Problems:
A. List every asteroid the planetary defense text mentions by name.
B. Write out the stretch of the planetary defense text from "Planetary defense is" through "objects (PHOs) [3].".
C. Continue the planetary defense text on the Hayabusa2# flyby of Torifune from the point where it stops.
Start of Supplied text
Hayabusa2#’s (98943) Torifune flyby in July 2026: Rapid asteroid characterization using an already-flying spacecraft for planetary defense

Planetary defense is an international effort to collaboratively assess and mitigate upcoming threats from small bodies potentially hitting the Earth. The recent success in NASA’s DART, the mission that successfully smashed its spacecraft into the target asteroid Dimorphos, the smaller secondary of the S-type asteroid (65803) Didymos, proved the maturity of kinetic impact deflection [1]. This accomplishment, further enhanced by the visit of ESA’s Hera to this asteroid system [2], deepens the knowledge about this deflection technique. At the same time, NASA’s NEO Surveyor will also significantly increase the ability to monitor potentially hazardous objects (PHOs) [3].

Such efforts have been a remarkable catalyst for the community's greater confidence in resolving an unexpected event that causes non-negligible negative impacts on the Earth. However, a new problem emerged as being critical to resolve. When an asteroid is found to hit the Earth soon, what information is needed, and how can we identify such information before an expected terminal event? One way is a fast reconnaissance (fast recon), where a quick campaign (telescopic or spaceflight characterization) identifies the target’s key properties regardless of its limitations [4].

A flyby mission is the quickest way to visit and detail a target object directly. Thus, it is the most realistic as a fast recon in the spaceflight option, though others, such as rendezvous, landing, and sampling, may also be reasonable if time is allowed. Nevertheless, the major challenge in a fast recon mission is to prepare a spacecraft for its flight whenever needed. If mission development starts from scratch, countless processes, including the cruise phase, may delay the planned mission from reaching the target.

One possible solution emphasized in this paper is to apply an already-flying spacecraft to flyby operations. Spacecraft flying in a heliocentric orbit, particularly in the near-Earth region, can generally have high accessibility to HPOs. Such spacecraft can reach a target object in a much shorter time than the typical process of building a probe. When nominal spaceflight missions are completed, their spacecrafts are generally healthy enough for extended missions. Adding operational flexibility to already flying (used) spacecraft or making it intentionally taxi in heliocentric orbits may be another approach for a fast recon. However, using such used (and usually old) spacecraft is not optimal for getting key information because of the limited capabilities. For example, the spacecraft’s platform may not be designed for necessary operations, and onboard instruments may be degraded already.
End of Supplied text
Start of Provided data
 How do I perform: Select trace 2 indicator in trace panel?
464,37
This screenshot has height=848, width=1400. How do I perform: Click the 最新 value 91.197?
End of Provided data
Start of Provided data
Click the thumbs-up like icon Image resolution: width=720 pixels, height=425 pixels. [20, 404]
End of Provided data
Expected outputs:
A.
(98943) Torifune
Dimorphos
(65803) Didymos

B.
Planetary defense is an international effort to collaboratively assess and mitigate upcoming threats from small bodies potentially hitting the Earth. The recent success in NASA’s DART, the mission that successfully smashed its spacecraft into the target asteroid Dimorphos, the smaller secondary of the S-type asteroid (65803) Didymos, proved the maturity of kinetic impact deflection [1]. This accomplishment, further enhanced by the visit of ESA’s Hera to this asteroid system [2], deepens the knowledge about this deflection technique. At the same time, NASA’s NEO Surveyor will also significantly increase the ability to monitor potentially hazardous objects (PHOs) [3].

C.
The Hayabusa2 extended mission attempts to address this issue directly during its critical flyby operation next year [5, 6]. The Hayabusa2 extended mission follows its nominal mission, Hayabusa2, which made a triumphant sample return from the C-type asteroid (162173) Ryugu in December 2020. With its nickname, Hayabusa2# (SHARP: Small Hazardous Asteroid Reconnaissance Probe), the mission is operating its 10-year-old spacecraft en route to the final rendezvous destination, the asteroid 1998 KY26, a 15-30 m object spinning at 5-10 min [7, 8]. Until the rendezvous with 1998 KY26 in 2031, the mission will conduct various scientific and engineering investigations, including monitoring exoplanets and zodiacal light, flying by the S-type asteroid Torifune (2001 CC21), and characterizing long-term spacecraft behaviors (Figure 1). One recent effort is to plan the flyby operation at Torifune.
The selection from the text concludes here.